— begin Document segment —
Why Tripura, Why Now? Recent Anti-Muslim Violence Has a Political Context

By the time the rest of India woke up to these incidents, these attacks had spread to most of Northern Tripura.

4 min read

Bangladesh has been in the news in India for a variety of reasons. Be it for overtaking its giant neighbour on key economic parameters or for the frequency at which it is mentioned in campaign speeches when states bordering it goes into polls.

The Durga Puja violence against Hindus in Bangladesh has been the most recent.

But it is important to note that attacks on Puja pandals in Bangladesh are not a new phenomenon, this happens with disturbing consistency. What was different this year was how it spread from Comilla to different corners of the country.

To their credit, the Bangladesh government led by Sheikh Hasina was able to demonstrate alacrity in dealing with the violence and the perpetrators.

What was also different was the coverage these incidents received in India. The response of the Indian government was guarded.
— end Document segment —
* Your tasks
a - List every place name that appears in the article on violence in Tripura.
b - Answer these questions from the article on violence in Tripura, one answer per line with matching marks:
(i) From which place did the violence spread this year to other corners of Bangladesh?
(ii) Who led the Bangladesh government that dealt with the violence?
(iii) What single word describes the Indian government's response?
— begin Data section —
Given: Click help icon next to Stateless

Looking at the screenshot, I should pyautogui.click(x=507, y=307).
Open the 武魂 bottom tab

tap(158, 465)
— end Data section —
* Exercise answers
a - Tripura, India, Northern Tripura, Bangladesh, Comilla

b -
(i) Comilla
(ii) Sheikh Hasina
(iii) Guarded